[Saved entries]

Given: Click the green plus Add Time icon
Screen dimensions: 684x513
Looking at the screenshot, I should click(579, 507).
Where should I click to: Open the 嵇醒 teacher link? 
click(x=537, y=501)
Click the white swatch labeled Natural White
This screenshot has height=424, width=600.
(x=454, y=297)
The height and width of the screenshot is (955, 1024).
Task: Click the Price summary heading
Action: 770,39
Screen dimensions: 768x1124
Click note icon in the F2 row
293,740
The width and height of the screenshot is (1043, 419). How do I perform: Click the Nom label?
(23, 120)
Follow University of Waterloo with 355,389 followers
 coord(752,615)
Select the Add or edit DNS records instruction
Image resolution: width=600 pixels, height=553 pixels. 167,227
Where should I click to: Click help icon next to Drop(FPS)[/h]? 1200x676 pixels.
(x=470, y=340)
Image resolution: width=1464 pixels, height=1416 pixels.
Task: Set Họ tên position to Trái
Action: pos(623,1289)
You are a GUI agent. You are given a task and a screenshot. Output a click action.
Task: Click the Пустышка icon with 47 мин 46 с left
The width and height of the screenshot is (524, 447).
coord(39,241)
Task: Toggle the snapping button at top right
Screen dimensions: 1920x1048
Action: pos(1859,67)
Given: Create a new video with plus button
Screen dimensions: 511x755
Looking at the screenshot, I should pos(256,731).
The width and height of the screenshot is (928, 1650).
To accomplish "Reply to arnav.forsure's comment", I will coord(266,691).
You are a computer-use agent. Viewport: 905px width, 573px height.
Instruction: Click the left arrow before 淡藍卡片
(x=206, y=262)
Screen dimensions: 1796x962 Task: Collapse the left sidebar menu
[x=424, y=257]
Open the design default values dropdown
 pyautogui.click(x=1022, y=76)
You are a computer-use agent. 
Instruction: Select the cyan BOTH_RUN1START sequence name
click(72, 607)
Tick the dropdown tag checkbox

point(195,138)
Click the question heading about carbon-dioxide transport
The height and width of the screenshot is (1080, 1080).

## THE TASK:
Without leaving anything out, repeat the data exactly.

## ANSWER SECTION:
Given: Click the green plus Add Time icon
Screen dimensions: 684x513
Looking at the screenshot, I should click(579, 507).
Where should I click to: Open the 嵇醒 teacher link? 
click(x=537, y=501)
Click the white swatch labeled Natural White
This screenshot has height=424, width=600.
(x=454, y=297)
The height and width of the screenshot is (955, 1024).
Task: Click the Price summary heading
Action: 770,39
Screen dimensions: 768x1124
Click note icon in the F2 row
293,740
The width and height of the screenshot is (1043, 419). How do I perform: Click the Nom label?
(23, 120)
Follow University of Waterloo with 355,389 followers
 coord(752,615)
Select the Add or edit DNS records instruction
Image resolution: width=600 pixels, height=553 pixels. 167,227
Where should I click to: Click help icon next to Drop(FPS)[/h]? 1200x676 pixels.
(x=470, y=340)
Image resolution: width=1464 pixels, height=1416 pixels.
Task: Set Họ tên position to Trái
Action: pos(623,1289)
You are a GUI agent. You are given a task and a screenshot. Output a click action.
Task: Click the Пустышка icon with 47 мин 46 с left
The width and height of the screenshot is (524, 447).
coord(39,241)
Task: Toggle the snapping button at top right
Screen dimensions: 1920x1048
Action: pos(1859,67)
Given: Create a new video with plus button
Screen dimensions: 511x755
Looking at the screenshot, I should pos(256,731).
The width and height of the screenshot is (928, 1650).
To accomplish "Reply to arnav.forsure's comment", I will coord(266,691).
You are a computer-use agent. Viewport: 905px width, 573px height.
Instruction: Click the left arrow before 淡藍卡片
(x=206, y=262)
Screen dimensions: 1796x962 Task: Collapse the left sidebar menu
[x=424, y=257]
Open the design default values dropdown
 pyautogui.click(x=1022, y=76)
You are a computer-use agent. 
Instruction: Select the cyan BOTH_RUN1START sequence name
click(72, 607)
Tick the dropdown tag checkbox

point(195,138)
Click the question heading about carbon-dioxide transport
The height and width of the screenshot is (1080, 1080).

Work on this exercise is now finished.